Ask the Expert: Sierra Prasada

This week, we’re introducing a new “Ask the Expert” feature on our blog. To kick things off, Sierra Prasada, author of The Creative Compass, talks about writer’s block, inspiration, and “sticky” ideas.

What advice do you have for writers who are suffering from writer’s block or say they lack inspiration?

I’ve felt that. I’ve been there. I think it’s useful to hear that first, especially from another writer.

How many times have I sat down in front of my laptop or a notebook, determined to write something, anything, without something specific in mind? It’s still a frightening moment. What consolation I can muster comes from my memory of past writing sessions, the gap between that awful blank and the point, sometimes just a few minutes later, when… what’s this? I’m writing! Words are streaming from my (proverbial) pen! But what changed?

When I contemplate this gap, sometimes while still very much mired in it, I feel Wonder. Delight. Exhilaration. Most of all, I feel release. And that appears to be the best spur for writing.

(This is a short answer, of course. The longer one is in my book The Creative Compass.)

Where is your favorite place to write and why?

At home. If I’m immersed in something, I can and will write anywhere, but I like to curl up in bed (usually made) with a lap desk or take a seat at the kitchen table, whatever space doesn’t scream “Work!” to me.

I like the silence. I like that I can jump up and take a walk around or do a little dance. I like that I can talk to myself or read something aloud. When I write, I need to let out my inner circus, and I can’t really do that in a café.

When is the best time of day for you to write?

Mornings. I love going into the rest of the day feeling that I’ve accomplished something creative. I find it harder to get started later in the day — though I will say that doing so can be more satisfying because the degree of accomplishment is therefore proportionally greater. That’s my win-win writing schedule.

Do you prefer to handwrite or compose at the keyboard? If you do both, do you find that your writing differs when you type on the keyboard rather than use a pen?

I find that handwriting and typing serve different purposes, in large part because the one provides a change of style and pace from the other. I imagine I’m like many writers in that I often wish I were a creature of routine, but I’m not. I crave variety! When I do write in notebooks, I like them plain. No moleskin for me. I want the ideas to shine, not the paper.

When you get a brilliant thought, phrase, or idea at an inopportune time (while in the shower, in a meeting, or driving, for instance), what do you do?

Is it a sticky idea? If so, it will come running on back. I’m less interested in what seems brilliant in the moment than in what strikes me, again and again, as inevitable.
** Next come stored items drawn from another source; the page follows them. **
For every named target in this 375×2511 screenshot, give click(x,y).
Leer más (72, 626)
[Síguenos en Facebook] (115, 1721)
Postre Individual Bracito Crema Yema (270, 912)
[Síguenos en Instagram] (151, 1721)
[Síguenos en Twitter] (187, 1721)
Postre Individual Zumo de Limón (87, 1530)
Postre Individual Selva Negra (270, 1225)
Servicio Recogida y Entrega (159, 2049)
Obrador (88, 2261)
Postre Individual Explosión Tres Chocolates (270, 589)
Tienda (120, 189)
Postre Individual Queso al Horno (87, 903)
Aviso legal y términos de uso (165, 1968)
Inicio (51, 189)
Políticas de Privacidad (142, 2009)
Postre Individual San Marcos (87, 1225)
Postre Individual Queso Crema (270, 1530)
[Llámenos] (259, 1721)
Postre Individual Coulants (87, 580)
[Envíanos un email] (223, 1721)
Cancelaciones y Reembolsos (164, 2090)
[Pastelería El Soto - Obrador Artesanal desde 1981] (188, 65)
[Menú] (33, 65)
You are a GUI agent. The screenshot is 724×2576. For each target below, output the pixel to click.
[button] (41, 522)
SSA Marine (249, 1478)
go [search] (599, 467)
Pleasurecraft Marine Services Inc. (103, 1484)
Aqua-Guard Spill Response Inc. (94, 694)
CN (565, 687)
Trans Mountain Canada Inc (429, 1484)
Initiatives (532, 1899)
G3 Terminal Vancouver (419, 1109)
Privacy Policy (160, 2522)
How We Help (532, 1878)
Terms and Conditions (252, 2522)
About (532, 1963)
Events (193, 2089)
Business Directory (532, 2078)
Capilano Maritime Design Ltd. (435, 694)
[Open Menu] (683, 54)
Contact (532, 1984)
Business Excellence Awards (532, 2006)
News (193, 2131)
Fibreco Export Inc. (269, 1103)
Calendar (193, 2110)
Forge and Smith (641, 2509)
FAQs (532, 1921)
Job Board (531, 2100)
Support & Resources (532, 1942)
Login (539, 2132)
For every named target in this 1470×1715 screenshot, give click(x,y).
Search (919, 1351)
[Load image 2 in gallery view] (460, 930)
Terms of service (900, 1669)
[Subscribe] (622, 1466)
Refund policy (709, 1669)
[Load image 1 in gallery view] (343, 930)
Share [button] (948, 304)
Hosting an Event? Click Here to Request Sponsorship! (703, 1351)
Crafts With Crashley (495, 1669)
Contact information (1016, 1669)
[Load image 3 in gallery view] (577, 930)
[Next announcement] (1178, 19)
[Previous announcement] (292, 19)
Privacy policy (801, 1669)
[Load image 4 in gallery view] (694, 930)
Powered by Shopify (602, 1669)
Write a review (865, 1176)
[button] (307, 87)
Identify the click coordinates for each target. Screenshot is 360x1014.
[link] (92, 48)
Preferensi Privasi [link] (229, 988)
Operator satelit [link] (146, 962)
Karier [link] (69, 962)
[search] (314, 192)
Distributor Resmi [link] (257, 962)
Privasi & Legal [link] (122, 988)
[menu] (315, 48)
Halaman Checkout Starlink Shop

Of course, I could also say that modern technology has made it easier than ever to record our ideas. So, nowadays, if you prefer to use “adhesive” (i.e., record it), it will take more than a shower, meeting, or car ride to stop you.

What inspires YOU?

I take a lot of inspiration from others’ works of art. It helps me to remember that plays or books or paintings represent someone else’s perspective on the world, that I would treat the same subject matter differently, that I could make it my own. That authors and artists are people, just like me, who take the act of expression seriously.

Who would you say is your greatest writing influence, in terms of your style?

Right now, the ebb and flow of good conversation seems to have the greatest influence on my work. Some say style is rhythm, and I’m most content with anything I’ve written when I feel it trips off the tongue, when the spacing and punctuation hold the balance between expression and silence. I often read what I’ve written aloud, if I can, to another person. So maybe it’s the storyteller as teller that influences me.

Sierra Prasada is the author of two books — Creative Lives: Portraits of Lebanese Artists and The Creative Compass: Writing Your Way from Inspiration to Publication (with Dan Millman). She recently completed a screenplay adaptation of the novel The Journeys of Socrates. In past incarnations, she has reported in the Middle East for print, radio, and television, working in Arabic and English; taught bi-coastal writing and creativity classes; and assistant directed professional theater productions in Washington, D.C. She now writes and improvises in New York City.